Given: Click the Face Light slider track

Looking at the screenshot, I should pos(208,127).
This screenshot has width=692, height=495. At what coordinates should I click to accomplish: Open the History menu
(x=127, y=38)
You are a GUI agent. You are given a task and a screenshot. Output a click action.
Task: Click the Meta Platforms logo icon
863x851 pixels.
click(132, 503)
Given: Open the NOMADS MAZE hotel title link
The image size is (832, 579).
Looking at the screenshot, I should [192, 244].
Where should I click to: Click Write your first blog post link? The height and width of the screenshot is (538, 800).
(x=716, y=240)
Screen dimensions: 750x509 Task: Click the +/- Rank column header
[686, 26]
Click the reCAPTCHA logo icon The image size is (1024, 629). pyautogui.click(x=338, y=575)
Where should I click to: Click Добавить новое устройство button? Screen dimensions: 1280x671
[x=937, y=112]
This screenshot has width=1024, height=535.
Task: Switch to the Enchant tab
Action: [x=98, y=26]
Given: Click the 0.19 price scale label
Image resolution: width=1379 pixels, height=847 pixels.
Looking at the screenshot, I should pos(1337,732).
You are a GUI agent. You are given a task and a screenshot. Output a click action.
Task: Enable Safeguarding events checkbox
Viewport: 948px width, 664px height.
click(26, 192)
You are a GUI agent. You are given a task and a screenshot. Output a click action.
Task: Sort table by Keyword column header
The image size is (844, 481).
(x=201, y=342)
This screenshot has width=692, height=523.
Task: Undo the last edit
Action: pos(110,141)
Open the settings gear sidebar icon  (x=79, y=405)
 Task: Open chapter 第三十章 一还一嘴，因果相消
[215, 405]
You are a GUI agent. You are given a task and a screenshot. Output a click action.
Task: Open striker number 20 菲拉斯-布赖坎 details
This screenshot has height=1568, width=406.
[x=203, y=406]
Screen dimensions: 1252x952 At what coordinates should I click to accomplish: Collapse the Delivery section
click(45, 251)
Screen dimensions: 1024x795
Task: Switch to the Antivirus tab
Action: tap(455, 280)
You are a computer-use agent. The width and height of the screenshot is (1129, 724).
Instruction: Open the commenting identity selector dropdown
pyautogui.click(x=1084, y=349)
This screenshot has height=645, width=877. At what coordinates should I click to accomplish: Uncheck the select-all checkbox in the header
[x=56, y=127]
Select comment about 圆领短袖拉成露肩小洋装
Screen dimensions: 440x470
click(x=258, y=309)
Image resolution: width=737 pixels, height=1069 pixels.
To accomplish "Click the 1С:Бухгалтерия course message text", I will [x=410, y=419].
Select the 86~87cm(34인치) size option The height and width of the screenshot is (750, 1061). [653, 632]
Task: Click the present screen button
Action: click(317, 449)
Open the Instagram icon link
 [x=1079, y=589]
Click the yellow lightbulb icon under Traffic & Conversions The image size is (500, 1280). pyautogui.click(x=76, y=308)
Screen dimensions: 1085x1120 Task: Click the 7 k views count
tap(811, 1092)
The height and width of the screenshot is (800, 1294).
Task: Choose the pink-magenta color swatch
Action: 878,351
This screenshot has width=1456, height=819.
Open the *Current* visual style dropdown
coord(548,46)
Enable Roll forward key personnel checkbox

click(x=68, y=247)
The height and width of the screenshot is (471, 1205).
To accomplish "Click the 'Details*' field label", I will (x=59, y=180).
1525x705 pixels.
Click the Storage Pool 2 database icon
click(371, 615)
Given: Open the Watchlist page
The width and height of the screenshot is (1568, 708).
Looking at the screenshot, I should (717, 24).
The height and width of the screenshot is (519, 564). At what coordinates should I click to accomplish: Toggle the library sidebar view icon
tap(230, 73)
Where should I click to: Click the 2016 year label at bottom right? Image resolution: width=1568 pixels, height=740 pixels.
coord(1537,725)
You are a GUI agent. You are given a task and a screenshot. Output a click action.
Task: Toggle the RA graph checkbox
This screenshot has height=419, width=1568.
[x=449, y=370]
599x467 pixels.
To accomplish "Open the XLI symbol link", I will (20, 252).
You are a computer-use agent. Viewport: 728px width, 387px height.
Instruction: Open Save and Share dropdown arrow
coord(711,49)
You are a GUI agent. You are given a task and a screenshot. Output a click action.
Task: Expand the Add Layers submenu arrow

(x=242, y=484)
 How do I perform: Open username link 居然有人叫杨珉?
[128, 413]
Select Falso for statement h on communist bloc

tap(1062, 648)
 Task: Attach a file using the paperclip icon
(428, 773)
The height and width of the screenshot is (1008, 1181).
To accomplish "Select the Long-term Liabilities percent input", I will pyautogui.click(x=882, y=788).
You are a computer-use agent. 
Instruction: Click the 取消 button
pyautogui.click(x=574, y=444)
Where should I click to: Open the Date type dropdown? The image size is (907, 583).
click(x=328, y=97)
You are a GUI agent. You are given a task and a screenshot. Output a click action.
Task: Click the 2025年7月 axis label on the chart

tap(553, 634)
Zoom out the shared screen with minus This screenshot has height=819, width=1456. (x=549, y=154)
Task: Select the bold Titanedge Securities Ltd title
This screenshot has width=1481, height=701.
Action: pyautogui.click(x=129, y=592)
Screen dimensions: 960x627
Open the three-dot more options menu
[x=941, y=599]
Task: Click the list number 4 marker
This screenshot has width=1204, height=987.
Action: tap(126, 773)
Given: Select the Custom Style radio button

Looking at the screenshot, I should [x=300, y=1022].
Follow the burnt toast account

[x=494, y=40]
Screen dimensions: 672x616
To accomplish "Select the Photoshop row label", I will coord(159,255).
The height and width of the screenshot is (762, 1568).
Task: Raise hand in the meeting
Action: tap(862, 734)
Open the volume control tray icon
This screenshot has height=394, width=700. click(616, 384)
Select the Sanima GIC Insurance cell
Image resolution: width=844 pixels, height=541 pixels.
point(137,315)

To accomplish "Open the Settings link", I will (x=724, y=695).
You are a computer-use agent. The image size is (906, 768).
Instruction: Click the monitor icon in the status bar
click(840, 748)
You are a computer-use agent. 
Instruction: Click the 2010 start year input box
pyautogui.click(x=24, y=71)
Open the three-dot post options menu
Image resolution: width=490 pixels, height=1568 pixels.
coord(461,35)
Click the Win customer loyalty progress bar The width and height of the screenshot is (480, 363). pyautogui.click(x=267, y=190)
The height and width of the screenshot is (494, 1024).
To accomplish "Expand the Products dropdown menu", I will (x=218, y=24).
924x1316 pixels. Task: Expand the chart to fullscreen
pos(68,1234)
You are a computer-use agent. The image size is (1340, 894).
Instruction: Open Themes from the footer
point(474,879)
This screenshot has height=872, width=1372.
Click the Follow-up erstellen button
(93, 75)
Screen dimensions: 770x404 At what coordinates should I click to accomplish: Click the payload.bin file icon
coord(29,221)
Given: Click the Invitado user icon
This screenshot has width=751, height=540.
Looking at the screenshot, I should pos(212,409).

▸ **EXERCISE DETAILS**
Could you filter the material above and copy each line that holds the word "computer"?

▸ **TASK RESPONSE**
You are a computer-use agent. The width and height of the screenshot is (1129, 724).
You are a computer-use agent. Viewport: 728px width, 387px height.
You are a computer-use agent. 
You are a computer-use agent. The image size is (906, 768).
You are a computer-use agent. 
You are a computer-use agent. The image size is (1340, 894).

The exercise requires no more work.